119. In R.A.'s Multilith Big Book, on page W, continuing with the first paragraph, it says:

"While the internal difficulties of our adolescent period were being ironed out, public acceptance of A.A. grew by leaps and bounds. For this there were two principal reasons: the large numbers of recoveries, and reunited homes. These made their impressions everywhere. Of alcoholics who came to A.A. and really tried, 50% got sober at once and remained that way; 25% sobered up after some relapses, and among the remainder, those who stayed on with A.A. showed improvement. Other thousands came to a few A.A. meetings and at first decided they didn't want the program. But great numbers of these—about two out of three—began to return as time passed."

120. The figures in this last paragraph are very important. These figures about recovery in early A.A. come from an outside, independent psychiatrist.

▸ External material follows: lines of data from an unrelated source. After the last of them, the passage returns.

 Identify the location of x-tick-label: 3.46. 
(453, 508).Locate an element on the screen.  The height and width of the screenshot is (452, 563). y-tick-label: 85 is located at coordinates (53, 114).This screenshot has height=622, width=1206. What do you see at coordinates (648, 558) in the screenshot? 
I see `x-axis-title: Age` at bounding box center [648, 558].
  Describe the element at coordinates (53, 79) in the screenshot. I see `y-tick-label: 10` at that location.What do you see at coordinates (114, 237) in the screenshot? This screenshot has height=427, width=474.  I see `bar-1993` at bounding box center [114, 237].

121. They are very important because where no hope had been before; there were suddenly consistent results.

122. The psychiatrist reported that 50% of those who really tried got sober at once and remained that way. This meant that they really worked the program, not just talked about it, or read about it.

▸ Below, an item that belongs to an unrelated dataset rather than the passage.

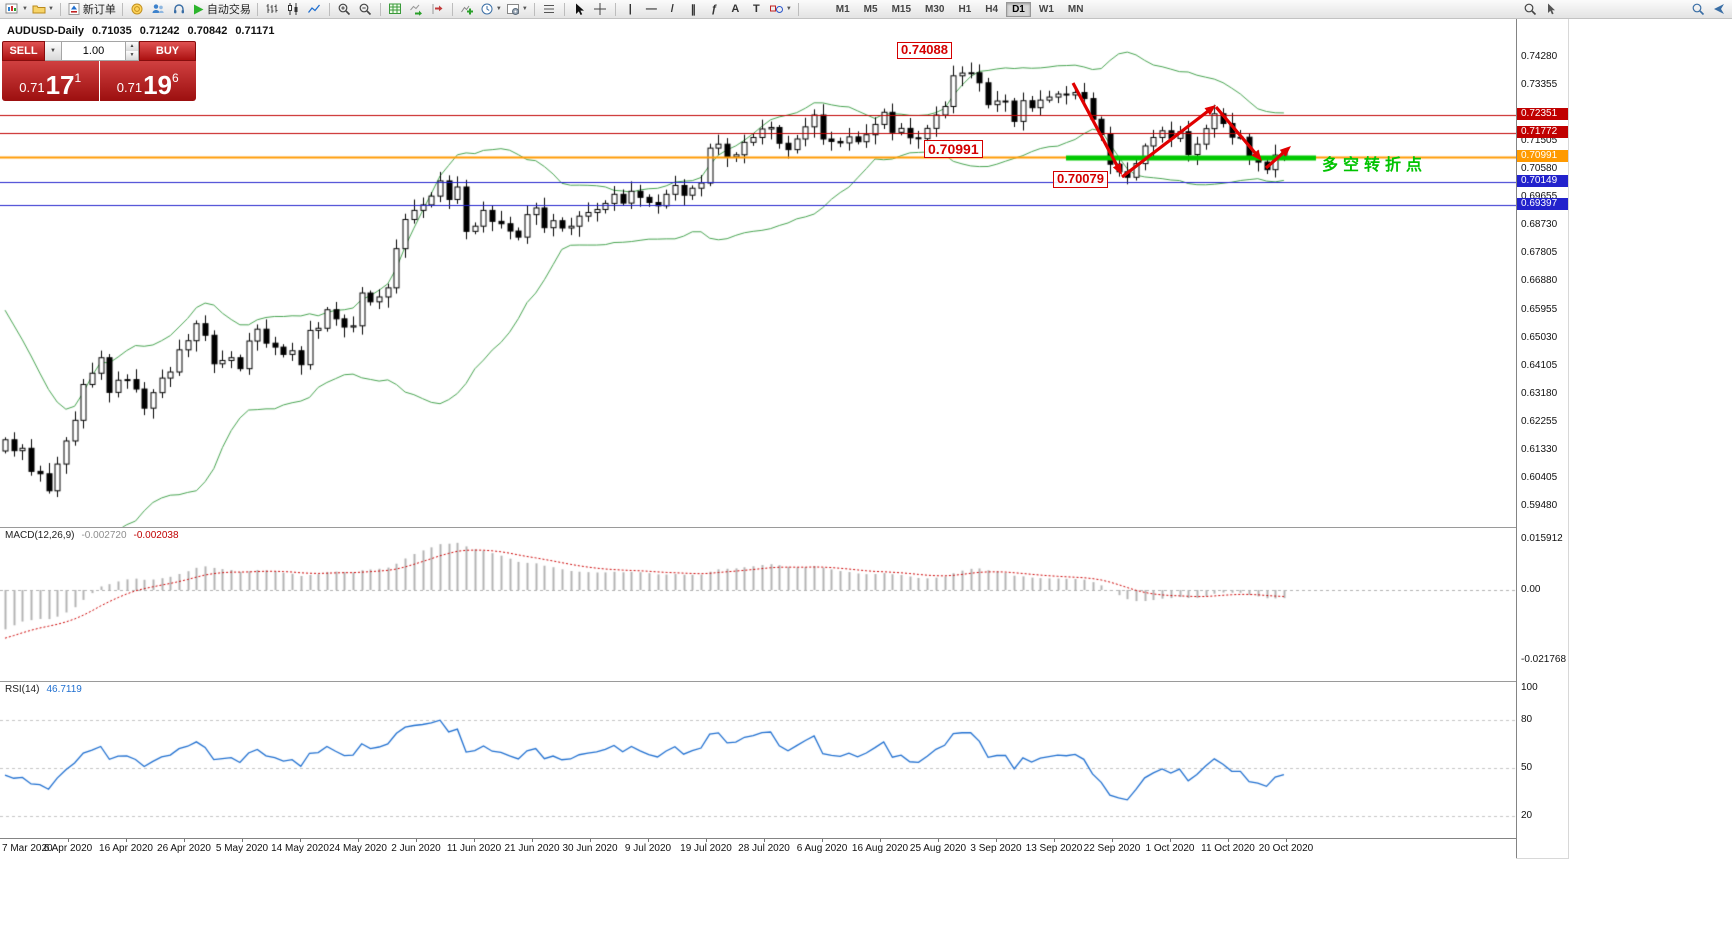  Describe the element at coordinates (992, 9) in the screenshot. I see `tf-button-H4: H4` at that location.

123. No one can claim that the program is 100% effective for 100% of the people who come into it. However, it is astonishingly effective for all of the people who take the time to understand and thoroughly work the program following the pioneer's original "clear-cut directions."

124. In R.A.'s Multilith Big Book on page W, in the second paragraph it says:

"Another reason for the wide acceptance of A.A. was the ministration of friends—friends in medicine, religion, and the press, together with innumerable others who became our able and persistent advocates. Without such support, A.A. could have made only the slowest progress. Some of the recommendations of A.A.'s early medical and religious friends will be found further on in this book."

125. There are a number of appendices at the back of the Fourth Edition of A.A.'s Big Book. There are more in the back of A.A. Comes of Age. These appendices contain many of these talks and articles by religious and medical friends of the program.

126. Continuing in the next paragraph, it says:

"Alcoholics Anonymous is not a religious organization. Neither does A.A. take any particular medical point of view, though we cooperate widely with the men of medicine as well as with the men of religion."

127. All of this is also true about Recoveries Anonymous.

128. In R.A.'s Multilith Big Book on page W, in the fourth paragraph it says:

"Alcohol being no respecter of persons, we are an accurate cross section of America, and in distant lands, the same democratic evening-up process is now going on. By personal religious affiliation, we include Catholics, Protestants, Jews, Hindus, and a sprinkling of Moslems and Buddhists. More than 15% of us are women."

129. Remember that this was written in 1955.

130. The last paragraph says:

"At present, our membership is increasing at the rate of about seven per cent a year. So far, upon the total problem of several million actual and potential alcoholics in the world, we have made only a scratch. In all probability, we shall never be able to touch more than a fair fraction of the alcohol problem in all its ramifications. Upon therapy for the alcoholic himself, we surely have no monopoly. Yet it is our great hope that all those who have as yet found no answer may begin to find one in the pages of this book and will presently join us on the high road to a new freedom."

131. The Foreword to the Third Edition of the Big Book was written in 1976.

132. The Foreword to the Fourth Edition of the Big Book was written in 2001.

133. While they are interesting, they have no relevance to working the Twelve Steps by following the pioneers' "clear-cut directions." Therefore, we will not discuss them here.